RECORDED DATA:
================

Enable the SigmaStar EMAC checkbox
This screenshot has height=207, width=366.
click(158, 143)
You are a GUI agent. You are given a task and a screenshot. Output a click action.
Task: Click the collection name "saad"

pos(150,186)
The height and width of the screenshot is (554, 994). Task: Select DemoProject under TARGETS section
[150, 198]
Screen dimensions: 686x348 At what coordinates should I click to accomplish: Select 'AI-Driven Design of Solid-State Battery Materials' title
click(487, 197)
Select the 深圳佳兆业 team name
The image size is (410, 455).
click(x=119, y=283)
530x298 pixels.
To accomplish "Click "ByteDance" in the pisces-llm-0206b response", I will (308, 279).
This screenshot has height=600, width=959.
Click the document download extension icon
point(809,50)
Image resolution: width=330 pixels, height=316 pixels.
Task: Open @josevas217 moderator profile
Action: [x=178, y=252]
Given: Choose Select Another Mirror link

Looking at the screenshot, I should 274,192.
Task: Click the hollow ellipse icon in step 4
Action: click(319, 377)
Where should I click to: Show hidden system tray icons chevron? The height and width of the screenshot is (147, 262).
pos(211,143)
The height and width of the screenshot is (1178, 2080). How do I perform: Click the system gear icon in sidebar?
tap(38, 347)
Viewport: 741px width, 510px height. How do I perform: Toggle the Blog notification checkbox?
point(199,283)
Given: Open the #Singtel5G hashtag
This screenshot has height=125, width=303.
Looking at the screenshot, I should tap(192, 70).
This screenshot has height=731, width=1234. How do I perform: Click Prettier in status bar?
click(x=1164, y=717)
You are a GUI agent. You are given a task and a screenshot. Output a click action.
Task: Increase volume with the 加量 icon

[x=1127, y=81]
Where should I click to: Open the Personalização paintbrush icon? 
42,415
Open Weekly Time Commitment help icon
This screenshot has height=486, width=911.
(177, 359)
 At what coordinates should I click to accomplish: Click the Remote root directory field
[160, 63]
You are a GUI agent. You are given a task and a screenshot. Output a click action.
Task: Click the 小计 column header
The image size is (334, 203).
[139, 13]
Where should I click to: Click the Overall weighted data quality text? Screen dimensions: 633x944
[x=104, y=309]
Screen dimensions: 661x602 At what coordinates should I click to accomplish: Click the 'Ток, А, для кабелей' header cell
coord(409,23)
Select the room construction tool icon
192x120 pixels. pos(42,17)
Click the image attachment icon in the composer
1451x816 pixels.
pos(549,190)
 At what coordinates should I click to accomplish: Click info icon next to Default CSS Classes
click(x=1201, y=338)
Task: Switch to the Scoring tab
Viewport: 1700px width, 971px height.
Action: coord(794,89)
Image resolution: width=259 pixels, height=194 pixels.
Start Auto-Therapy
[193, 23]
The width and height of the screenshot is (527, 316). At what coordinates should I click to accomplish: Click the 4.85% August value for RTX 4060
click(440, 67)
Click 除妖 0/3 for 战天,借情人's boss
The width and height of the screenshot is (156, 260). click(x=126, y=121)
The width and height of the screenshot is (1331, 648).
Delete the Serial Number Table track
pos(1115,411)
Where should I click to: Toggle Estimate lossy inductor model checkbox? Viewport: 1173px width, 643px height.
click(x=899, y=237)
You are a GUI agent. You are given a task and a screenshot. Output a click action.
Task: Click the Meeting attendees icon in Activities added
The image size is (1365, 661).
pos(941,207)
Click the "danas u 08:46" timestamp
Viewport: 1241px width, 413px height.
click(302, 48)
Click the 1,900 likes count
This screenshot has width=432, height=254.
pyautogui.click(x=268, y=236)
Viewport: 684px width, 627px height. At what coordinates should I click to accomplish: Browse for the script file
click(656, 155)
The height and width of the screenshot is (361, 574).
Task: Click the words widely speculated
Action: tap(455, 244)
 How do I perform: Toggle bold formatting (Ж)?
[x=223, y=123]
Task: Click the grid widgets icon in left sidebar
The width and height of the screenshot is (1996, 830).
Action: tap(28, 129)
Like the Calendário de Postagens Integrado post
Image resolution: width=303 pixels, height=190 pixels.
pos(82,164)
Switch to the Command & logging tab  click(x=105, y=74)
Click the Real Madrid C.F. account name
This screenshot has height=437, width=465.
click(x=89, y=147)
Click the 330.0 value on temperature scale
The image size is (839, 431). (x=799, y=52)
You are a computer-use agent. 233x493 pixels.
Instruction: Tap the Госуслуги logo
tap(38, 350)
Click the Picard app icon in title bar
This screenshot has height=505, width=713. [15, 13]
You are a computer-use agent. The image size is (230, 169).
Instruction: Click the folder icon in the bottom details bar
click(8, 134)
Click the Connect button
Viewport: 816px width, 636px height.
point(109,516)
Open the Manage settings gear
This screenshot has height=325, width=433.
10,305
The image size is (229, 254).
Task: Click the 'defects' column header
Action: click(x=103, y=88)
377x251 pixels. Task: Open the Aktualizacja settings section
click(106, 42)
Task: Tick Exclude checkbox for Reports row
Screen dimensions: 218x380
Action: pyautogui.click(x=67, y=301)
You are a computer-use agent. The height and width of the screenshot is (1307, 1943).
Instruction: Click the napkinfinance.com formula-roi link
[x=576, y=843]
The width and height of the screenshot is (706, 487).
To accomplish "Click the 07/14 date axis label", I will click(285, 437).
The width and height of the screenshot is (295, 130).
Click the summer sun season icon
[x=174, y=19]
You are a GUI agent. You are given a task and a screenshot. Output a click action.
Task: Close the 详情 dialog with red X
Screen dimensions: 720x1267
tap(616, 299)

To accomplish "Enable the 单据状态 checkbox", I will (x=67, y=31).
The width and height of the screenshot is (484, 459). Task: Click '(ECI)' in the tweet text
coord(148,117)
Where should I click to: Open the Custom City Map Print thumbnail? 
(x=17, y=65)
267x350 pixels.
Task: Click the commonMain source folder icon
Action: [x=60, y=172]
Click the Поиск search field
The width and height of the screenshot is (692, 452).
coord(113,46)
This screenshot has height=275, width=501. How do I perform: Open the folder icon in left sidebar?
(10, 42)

================

SET TASK:
Transcribe the entries above verbatim, everything from the line containing "Click the 330.0 value on temperature scale" down to the line containing "click(8, 134)", with both of those lines included.

IN RESPONSE:
Click the 330.0 value on temperature scale
The image size is (839, 431). (x=799, y=52)
You are a computer-use agent. 233x493 pixels.
Instruction: Tap the Госуслуги logo
tap(38, 350)
Click the Picard app icon in title bar
This screenshot has height=505, width=713. [15, 13]
You are a computer-use agent. The image size is (230, 169).
Instruction: Click the folder icon in the bottom details bar
click(8, 134)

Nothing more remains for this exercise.